Input –
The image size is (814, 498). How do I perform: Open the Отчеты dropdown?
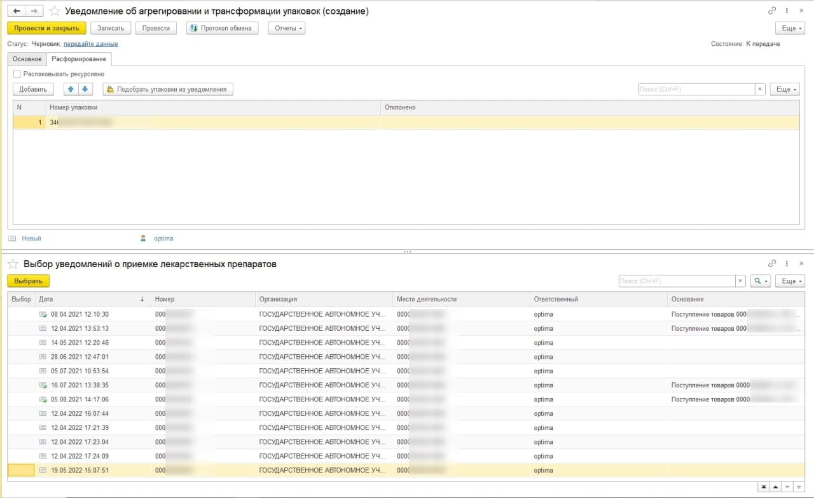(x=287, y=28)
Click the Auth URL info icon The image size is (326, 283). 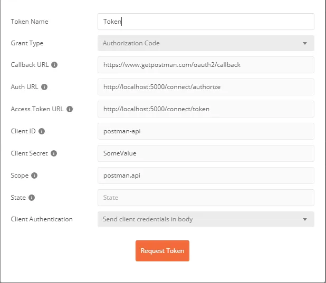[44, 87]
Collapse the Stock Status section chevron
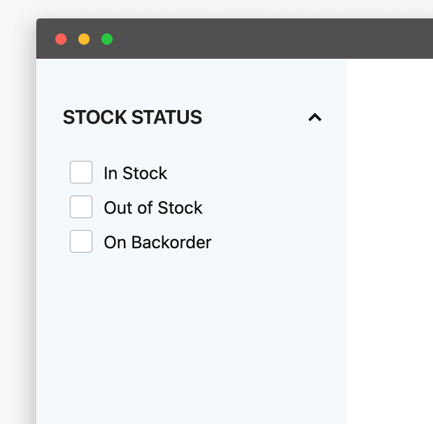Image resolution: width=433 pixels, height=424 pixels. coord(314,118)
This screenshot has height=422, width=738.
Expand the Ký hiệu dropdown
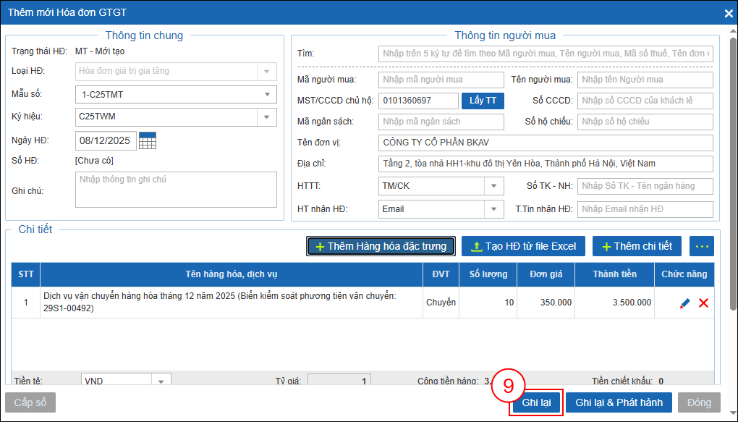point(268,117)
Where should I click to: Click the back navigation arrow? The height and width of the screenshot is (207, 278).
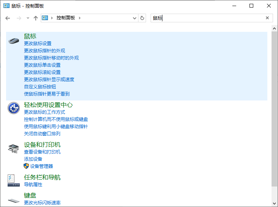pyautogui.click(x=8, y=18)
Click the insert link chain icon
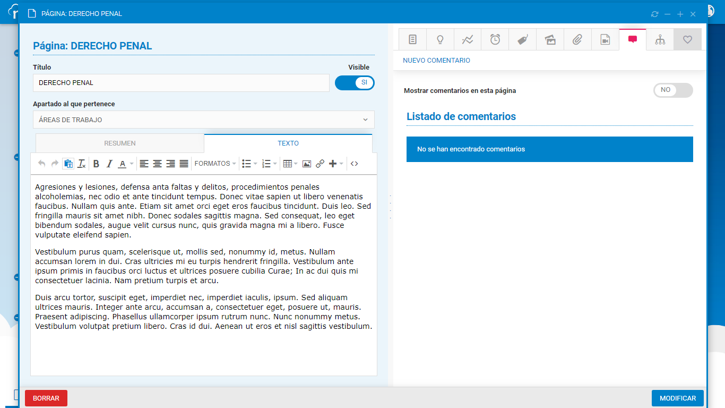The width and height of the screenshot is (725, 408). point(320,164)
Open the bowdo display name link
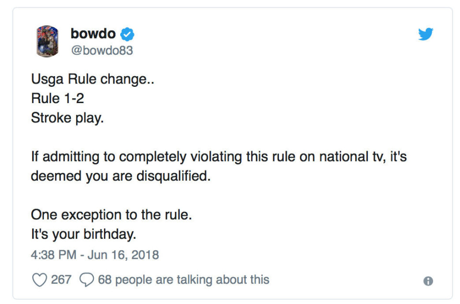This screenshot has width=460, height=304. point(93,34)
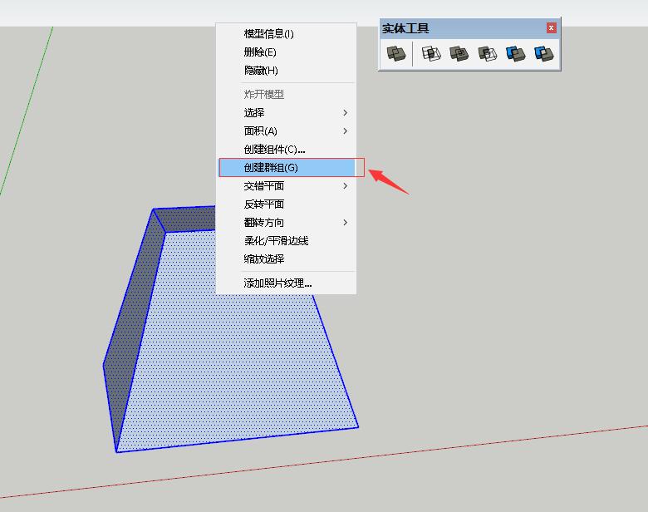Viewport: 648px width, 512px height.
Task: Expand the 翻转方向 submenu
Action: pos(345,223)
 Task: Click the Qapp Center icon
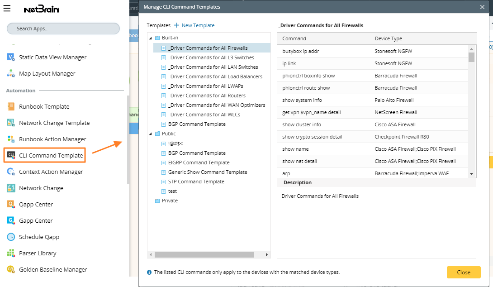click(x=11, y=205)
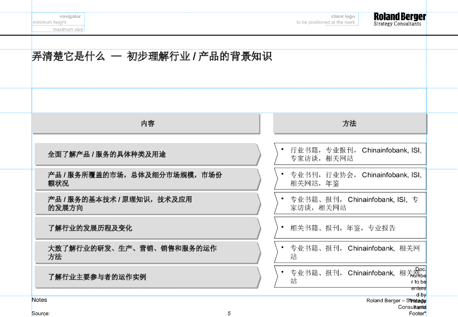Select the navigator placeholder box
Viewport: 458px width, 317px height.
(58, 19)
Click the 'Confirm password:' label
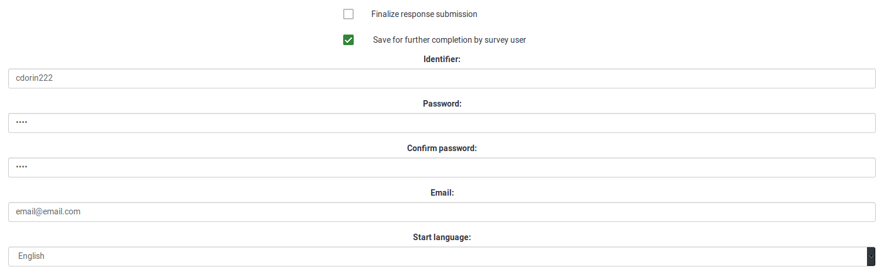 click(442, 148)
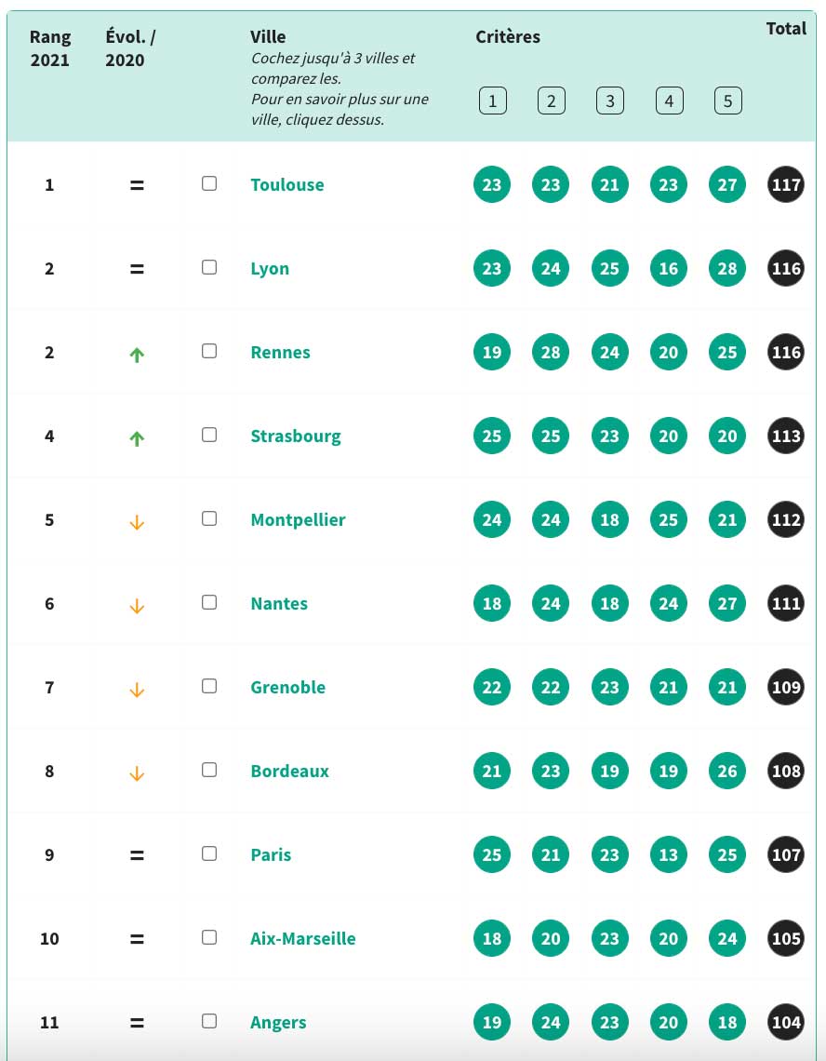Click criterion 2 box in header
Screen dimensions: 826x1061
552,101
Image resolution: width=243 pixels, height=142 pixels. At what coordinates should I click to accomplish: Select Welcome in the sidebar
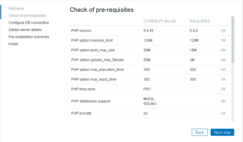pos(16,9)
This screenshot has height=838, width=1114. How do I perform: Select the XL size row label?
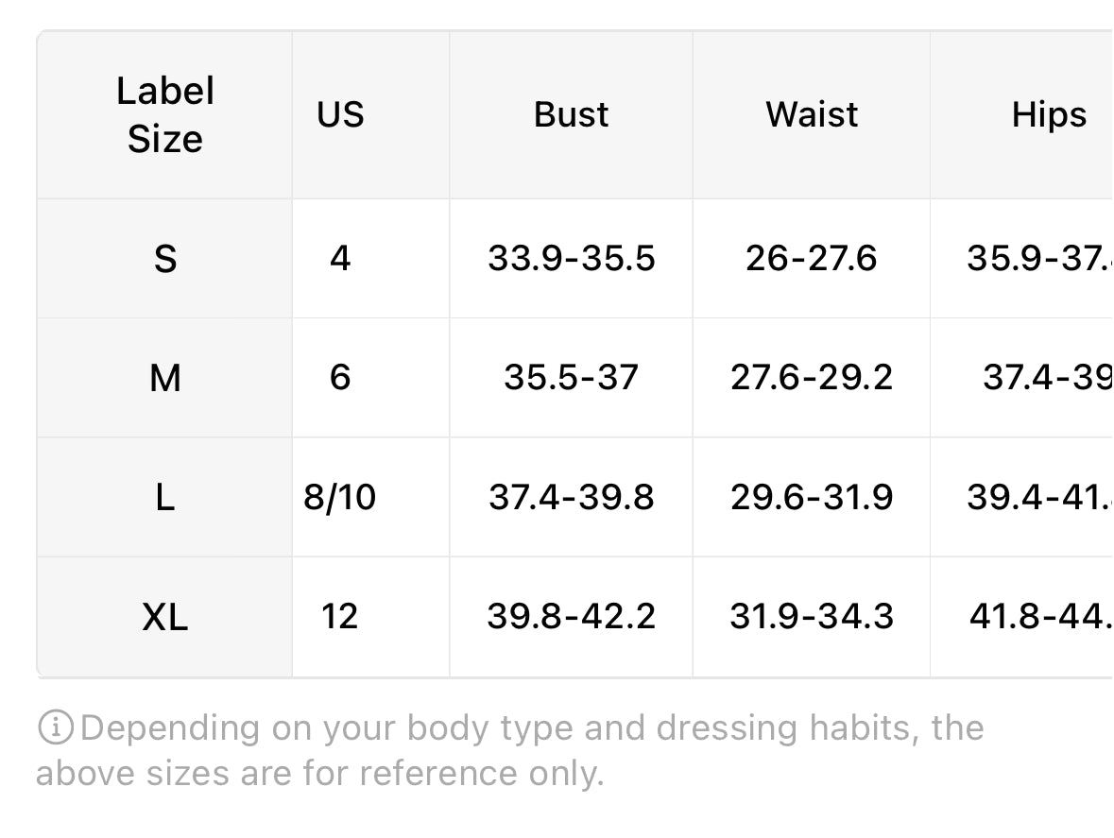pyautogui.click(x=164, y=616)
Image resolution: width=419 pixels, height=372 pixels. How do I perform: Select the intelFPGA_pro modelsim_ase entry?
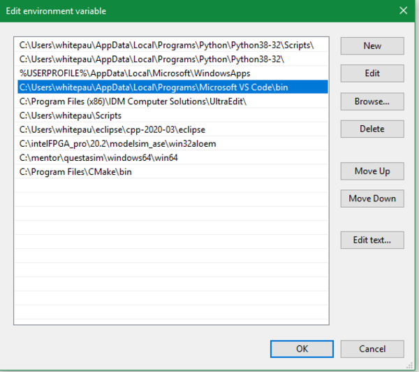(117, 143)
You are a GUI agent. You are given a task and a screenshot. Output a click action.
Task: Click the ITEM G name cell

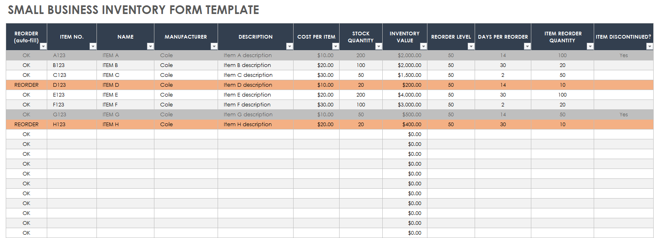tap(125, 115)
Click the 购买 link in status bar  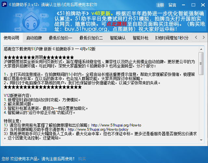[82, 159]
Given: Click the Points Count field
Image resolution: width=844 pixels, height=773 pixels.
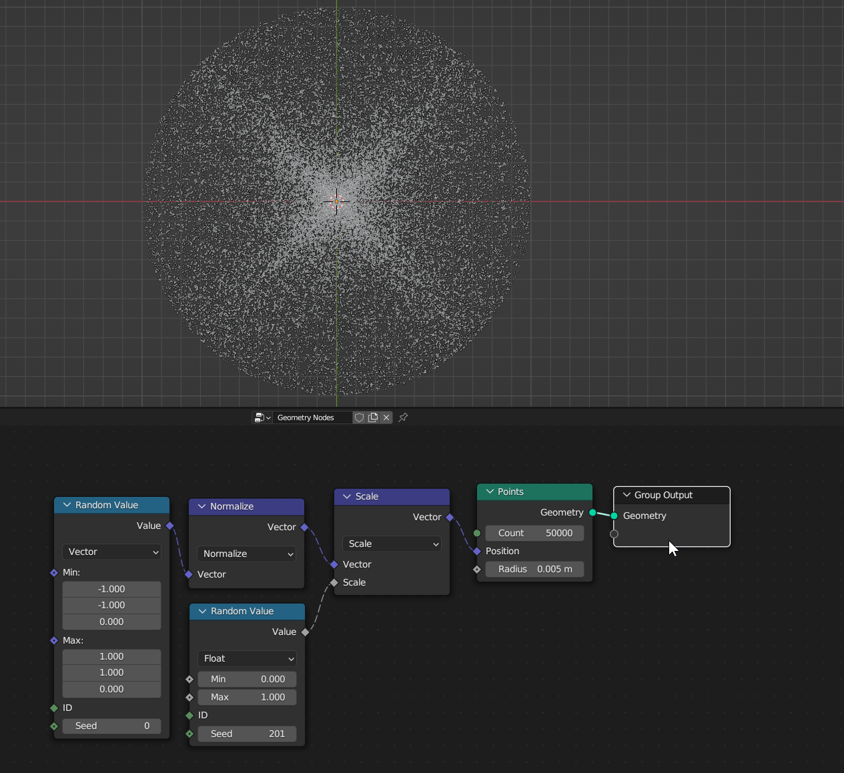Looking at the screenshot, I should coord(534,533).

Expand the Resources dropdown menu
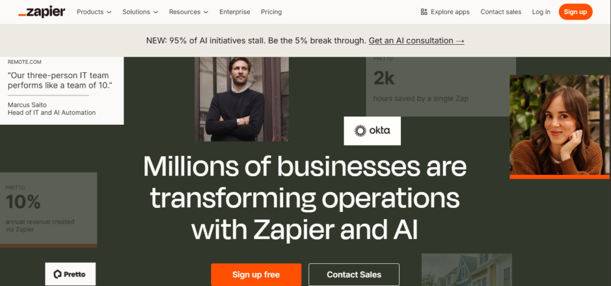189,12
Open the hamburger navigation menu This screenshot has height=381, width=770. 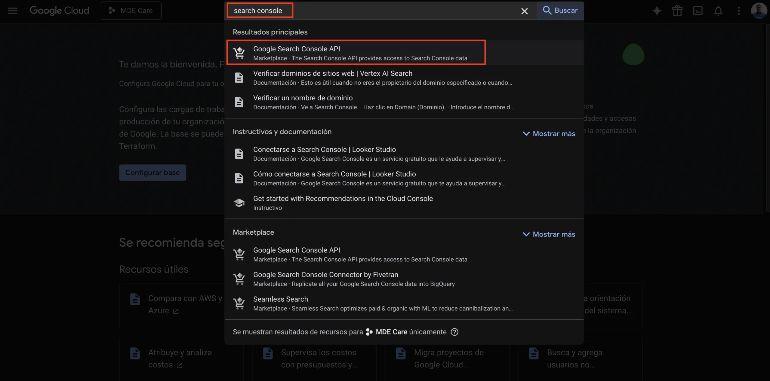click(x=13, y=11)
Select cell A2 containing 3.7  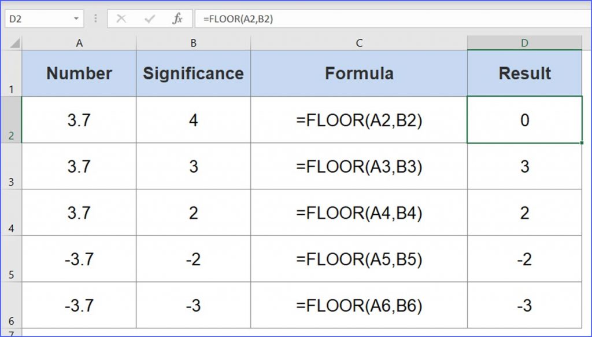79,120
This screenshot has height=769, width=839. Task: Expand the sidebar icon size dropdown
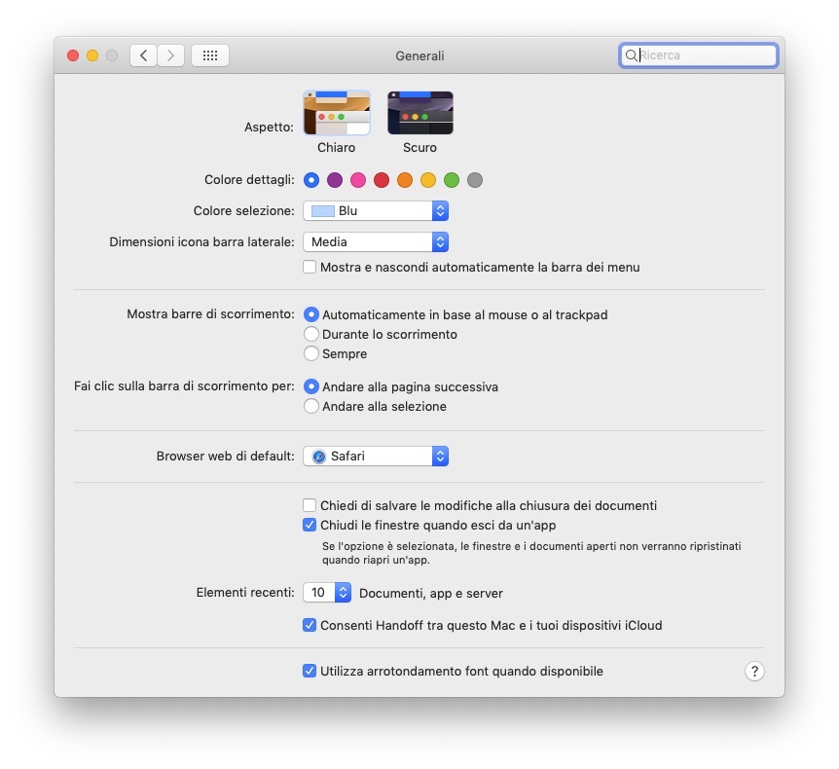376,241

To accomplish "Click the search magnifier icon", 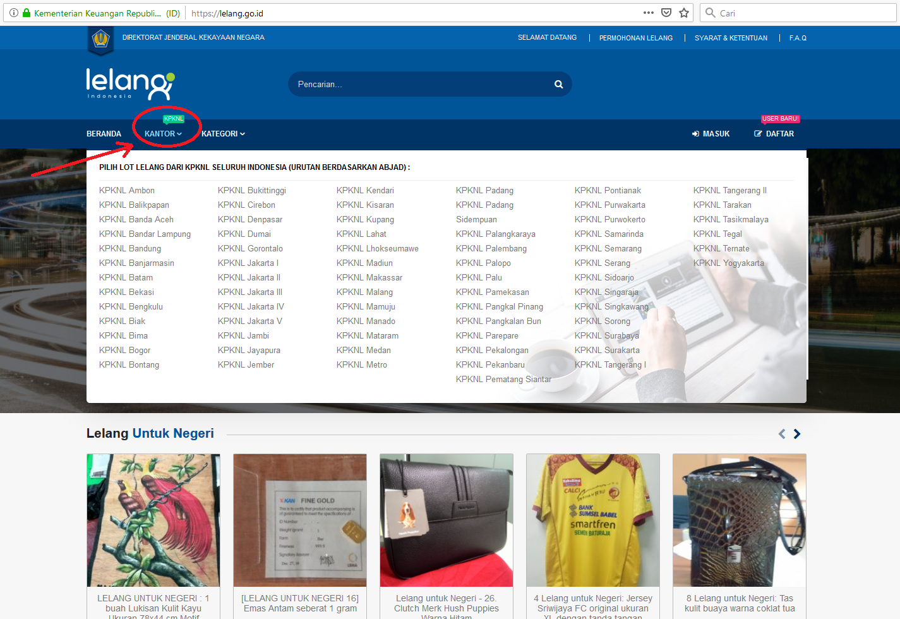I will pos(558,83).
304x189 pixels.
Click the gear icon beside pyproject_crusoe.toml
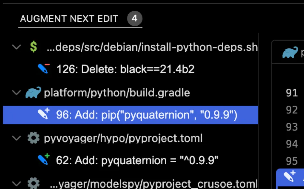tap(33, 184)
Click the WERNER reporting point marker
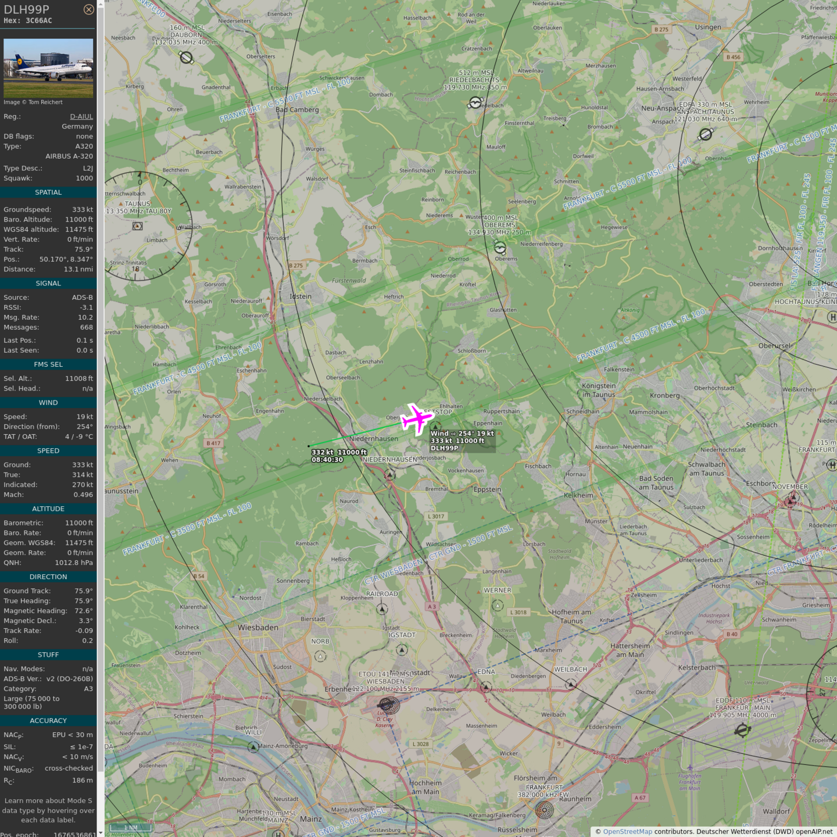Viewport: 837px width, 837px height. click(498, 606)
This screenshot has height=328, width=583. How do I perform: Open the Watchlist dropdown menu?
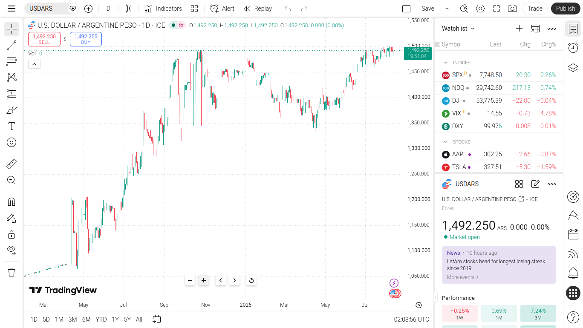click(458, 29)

To be done – Take the records starting with the line containing "This screenshot has height=422, width=738." and going on through the line containing "pyautogui.click(x=8, y=18)", and write them out again with "back navigation arrow" changed to "back button" and everything else left as it is. Leave the pictures out of your answer.

Right answer –
This screenshot has height=422, width=738.
Expand the Ký hiệu dropdown
point(268,117)
Where should I click to: Click the back button? The height and width of the screenshot is (207, 278).
pyautogui.click(x=8, y=18)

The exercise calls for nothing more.